BİZİM BAHÇE / Nazif İlboz
Rögar kapakları, genellikle yağmur suyu drenaj sistemlerinin bir parçası olarak kullanılan kapaklardır. Yağışlı havalarda veya su birikintilerinin olduğu alanlarda, bu kapaklar altındaki borulara suyun geçişini sağlar. Bu şekilde, suyun kontrollü bir şekilde drenaj sisteminde toplanması ve yolların su altında kalmaması sağlanır.
İyi hoş da, bu kapaklar yolun tam ortasında olmak zorunda mı? Ya da asfaltın hizasında ayarlanamıyor mu?
Yollardaki çoğu rögar kapağı ya çukur ya da tümsek. Bu da trafikte özellikle motosiklet kullanıcıları tarafından ciddi tehdit oluşturuyor.
Bir motosiklet kullanıcısı olarak bizzat yaşadığım ve çevremdeki motosiklet sürücülerinin de muzdarip olduğu bir konu bu. Yollara sıklıkla ve düzensizce serpiştirilmiş kapaklar ve bu kapaklarin yolla uyumsuzluğu… Öyle ki, daha geçenlerde evimin önündeki caddede, bir motosikletlinin yoldaki rögar kapağı yol hizasının altında olduğu için çukura girip kaza yapmasına bizzat şahit oldum.

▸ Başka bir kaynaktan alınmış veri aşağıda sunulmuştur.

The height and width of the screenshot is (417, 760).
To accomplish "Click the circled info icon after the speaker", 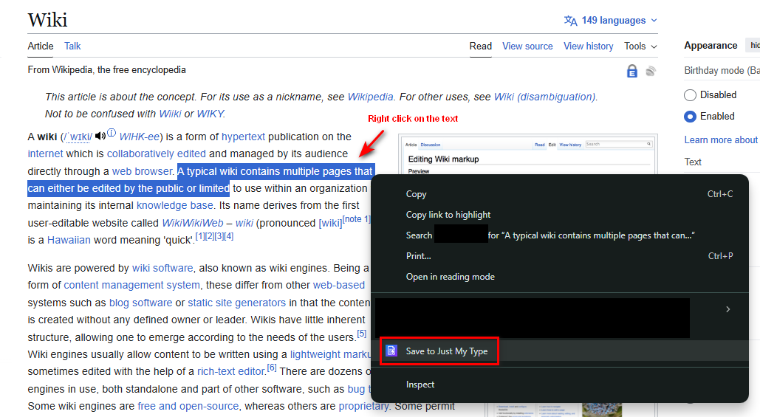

Rögar kapakları kimi zaman şeridin tam ortasında kimi zaman kıyısında köşesinde düzensizce ve sıklıkla yerleştirilmiş. O yüzden motosiklet kullananlar zikzak çizer gibi kullanmak zorunda kalıyorlar araçlarını. Sadece rögar kapağı da değil, asfalta yapılan yamalar da asfaltla uyumsuz. Ya çukur ya tümsek. Bir türlü asfaltla aynı hizada yapılamıyor ve yolun ortasında bir tuzak izlenimi yaratıyor bu durum.
Sadece ara sokaklarda olan bir problem de değil üstelik. Bandırma Caddesi, 100. Yıl Caddesi gibi işlek caddelerde de yamalar ve rögar kapakları asfalta hizalanamıyor. Yol ortasındaki bu tuzakları asfalta sıfırlayabilmek çok da zor olmamalı. Hem can ve mal güvenliği açısından, hem de trafiğin düzenli akışı için daha bu tuzakların daha uygun konumlandırılması gerektiğini düşünüyorum. Yol ortasında olacaklarsa da daha başarılı bir şekilde, çukurda veya tümsekte bırakmadan, üzerinden geçildiğinde fark edilmeyecek derecede yola bitişik yapıldığında artık “tuzak” olmaktan çıkıp sadece amaçlarını gerçekleştireceklerdir.